Legislative Research Comm'n, Revenue Laws, Report to the 1995 Gen. Assembly of N.C., at 97 (1995) (emphasis added). Because of the repeal of North Carolina's intangibles tax, N.C.G.S. § 105-203, the legislature also amended N.C.G.S. § 105-275, which classifies property that is excluded from the tax base and includes, inter alia, "[s]hares of stock, including shares and units of ownership of mutual funds, investment trusts, and investment funds." N.C.G.S. § 105-275(31c) (1995). The explicit exemption of stock from taxation in the General Statutes clearly illustrates the intent of the legislature.

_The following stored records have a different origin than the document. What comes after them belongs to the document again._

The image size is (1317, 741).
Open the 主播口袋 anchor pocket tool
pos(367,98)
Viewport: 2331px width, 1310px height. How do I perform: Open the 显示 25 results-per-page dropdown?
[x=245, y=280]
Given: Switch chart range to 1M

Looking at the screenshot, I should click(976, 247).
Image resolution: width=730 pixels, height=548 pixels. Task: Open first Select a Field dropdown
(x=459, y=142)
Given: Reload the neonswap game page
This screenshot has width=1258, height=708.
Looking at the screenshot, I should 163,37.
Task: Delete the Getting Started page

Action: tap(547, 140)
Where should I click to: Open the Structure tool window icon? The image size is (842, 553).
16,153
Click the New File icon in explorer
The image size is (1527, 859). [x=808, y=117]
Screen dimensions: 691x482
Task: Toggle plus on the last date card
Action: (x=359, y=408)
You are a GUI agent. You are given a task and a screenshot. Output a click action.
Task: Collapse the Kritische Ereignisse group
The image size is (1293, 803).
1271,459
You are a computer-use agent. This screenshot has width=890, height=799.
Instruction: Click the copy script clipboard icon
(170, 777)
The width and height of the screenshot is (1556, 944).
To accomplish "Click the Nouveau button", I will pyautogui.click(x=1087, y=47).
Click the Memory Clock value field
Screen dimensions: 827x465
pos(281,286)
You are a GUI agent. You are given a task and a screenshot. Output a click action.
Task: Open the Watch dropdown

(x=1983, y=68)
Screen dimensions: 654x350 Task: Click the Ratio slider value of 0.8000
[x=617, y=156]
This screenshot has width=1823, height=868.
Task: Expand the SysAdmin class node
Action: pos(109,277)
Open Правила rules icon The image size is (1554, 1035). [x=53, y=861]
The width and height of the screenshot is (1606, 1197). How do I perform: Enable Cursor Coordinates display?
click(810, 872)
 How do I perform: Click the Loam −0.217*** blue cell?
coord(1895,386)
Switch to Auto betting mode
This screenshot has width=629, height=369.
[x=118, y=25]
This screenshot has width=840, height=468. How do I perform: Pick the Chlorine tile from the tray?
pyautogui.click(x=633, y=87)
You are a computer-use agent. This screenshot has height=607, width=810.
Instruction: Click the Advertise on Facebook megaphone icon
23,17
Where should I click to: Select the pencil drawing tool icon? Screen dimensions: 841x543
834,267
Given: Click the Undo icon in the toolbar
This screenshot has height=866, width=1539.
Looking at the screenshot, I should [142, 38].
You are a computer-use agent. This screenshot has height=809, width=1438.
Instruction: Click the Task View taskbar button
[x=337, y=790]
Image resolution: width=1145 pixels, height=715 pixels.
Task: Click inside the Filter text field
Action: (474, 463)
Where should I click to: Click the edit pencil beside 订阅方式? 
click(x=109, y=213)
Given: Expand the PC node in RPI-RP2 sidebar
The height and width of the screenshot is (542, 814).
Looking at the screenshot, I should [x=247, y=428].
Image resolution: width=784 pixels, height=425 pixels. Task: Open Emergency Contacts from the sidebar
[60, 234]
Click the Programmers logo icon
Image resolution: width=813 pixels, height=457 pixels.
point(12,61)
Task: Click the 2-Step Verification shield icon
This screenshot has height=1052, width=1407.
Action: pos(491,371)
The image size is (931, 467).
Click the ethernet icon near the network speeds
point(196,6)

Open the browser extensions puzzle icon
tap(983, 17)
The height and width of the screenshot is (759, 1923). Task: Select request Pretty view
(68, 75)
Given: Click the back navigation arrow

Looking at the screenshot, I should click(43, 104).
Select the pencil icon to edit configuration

    Thus, although a severability clause is contained in the statute, that alone does not determine that the constitutional portion should remain. Clearly, the legislature did not intend that the scope of N.C.G.S. § 105-203 be broadened. As this Court has recognized, invalidation of some exceptions or exemptions may require an entire statute to fail if severing the invalid provisions would widen the scope of the statute beyond the legislature's intended coverage. State v. Waddell, 282 N.C. at 443, 194 S.E.2d at 27. This is exactly what severing the taxable percentage deduction and upholding the residue of the tax would do in the present case. Therefore, I conclude that the majority is in error and would agree with both the Secretary of Revenue and the corporate plaintiff that the entire tax must fail and that plaintiff is therefore entitled to a refund.

    Justices FRYE and LAKE join in this dissenting opinion.